(Stored data)
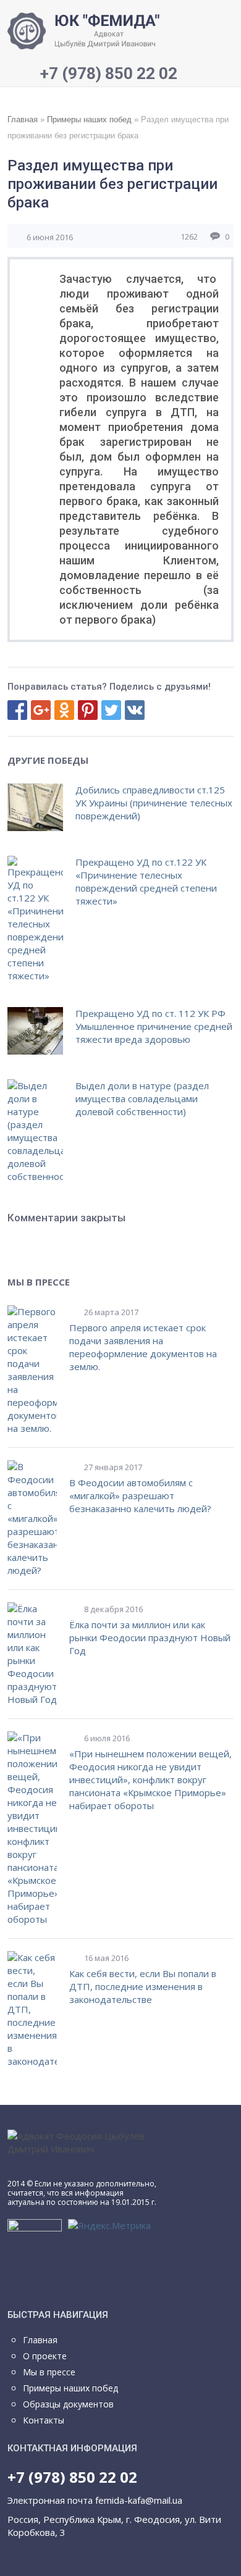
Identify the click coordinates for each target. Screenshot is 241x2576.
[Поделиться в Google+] (41, 710)
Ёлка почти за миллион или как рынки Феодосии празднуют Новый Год (149, 1637)
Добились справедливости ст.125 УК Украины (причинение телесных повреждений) (153, 803)
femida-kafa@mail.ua (138, 2500)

** About this exercise **
All that is wanted is the lines from the one containing "[Поделиться в Google+] (41, 710)" through the last line of the records, restated word for word.

** Task solution **
[Поделиться в Google+] (41, 710)
Ёлка почти за миллион или как рынки Феодосии празднуют Новый Год (149, 1637)
Добились справедливости ст.125 УК Украины (причинение телесных повреждений) (153, 803)
femida-kafa@mail.ua (138, 2500)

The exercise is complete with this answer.